Assim, adversamente à situação discutida no acórdão recorrido, na situação examinada no acórdão do STA de 4.12.2019, “o critério seguido era o de «incluir como beneficiários da apólice de seguro de vida todas as pessoas suas empregadas há mais de um ano e beneficiários do complemento de reforma os trabalhadores empregados durante um ano civil completo», critério este que, como também ficou provado era «aplicável a todos os seus trabalhadores».”
Emerge do enquadramento gizado pela recorrente que a antinomia entre os arestos radicará na existência de soluções díspares quanto à mesma questão fundamental de direito, quando é certo que vem de ser demonstrada a inexistência de identidade entre situação de facto em apreciação no acórdão recorrido e no acórdão fundamento e que foi por isso que foi ditada uma diferente solução jurídica perfilhada nas duas situações.
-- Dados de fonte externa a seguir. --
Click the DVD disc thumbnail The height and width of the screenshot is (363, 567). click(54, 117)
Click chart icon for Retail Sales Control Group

Na senda do acórdão deste Pleno de 30.09.2020, publicado em www.dgsi.pt a “questão de direito é a mesma quando a norma jurídica é a mesma ou tem idêntico teor e é idêntica a factualidade a considerar do ponto de vista da subsunção a essa norma jurídica.”
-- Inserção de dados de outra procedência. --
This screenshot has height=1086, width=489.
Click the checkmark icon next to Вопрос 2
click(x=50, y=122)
Daí, pois, que inexista a requestada identidade entre a questão fundamental de direito apreciada nos dois acórdãos, sendo de chamar à colação a jurisprudência consolidada do STA, segundo a qual “não pode conhecer-se do mérito do recurso se o recorrente erigiu como objecto do recurso uma questão que não é de direito, mas antes respeita ao julgamento da matéria de facto” (Cfr. entre outros, o acórdão do Pleno da Secção do Contencioso Tributário do STA de 30.06.2021-P.0240/12.0BEFUN).
O recurso não pode, pois, ser admitido, por não englobar os requisitos mínimos que justifiquem a intervenção do Supremo Tribunal Administrativo em ordem à prolação de acórdão de uniformização de jurisprudência.
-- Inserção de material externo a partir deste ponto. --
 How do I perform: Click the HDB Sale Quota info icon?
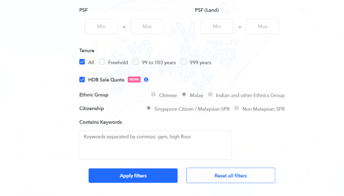146,80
Nesse sentido, cumpre acentuar que a actuação deste Supremo Tribunal, nesta sede de recurso para uniformização de jurisprudência, que é um recurso extraordinário, visa, essencialmente, garantir a uniformidade da interpretação e da aplicação do direito, visa obter uma decisão que fixe a orientação jurisprudencial nos casos em que as decisões dos tribunais superiores sobre uma questão fundamental de direito tenham sido contraditórias.

*

3. Decisão:

Em face do exposto, acordam os Juízes do Pleno da Secção de Contencioso Tributário deste Supremo Tribunal Administrativo, em não tomar conhecimento do mérito do recurso.
Custas pela Recorrente, que ficou vencida (cf. art. 527.º, n.ºs 1 e 2, do CPC, aplicável ex vi do art. 281.º do CPPT).
*
Lisboa, 29 de Junho de 2022. - José Gomes Correia (relator) - Jorge Miguel Barroso de Aragão Seia - Isabel Cristina Mota Marques da Silva - Francisco António Pedrosa de Areal Rothes - Joaquim Manuel Charneca Condesso - Nuno Filipe Morgado Teixeira Bastos - Aníbal Augusto Ruivo Ferraz - Gustavo André Simões Lopes Courinha - Paula Fernanda Cadilhe Ribeiro - Pedro Nuno Pinto Vergueiro - Anabela Ferreira Alves e Russo.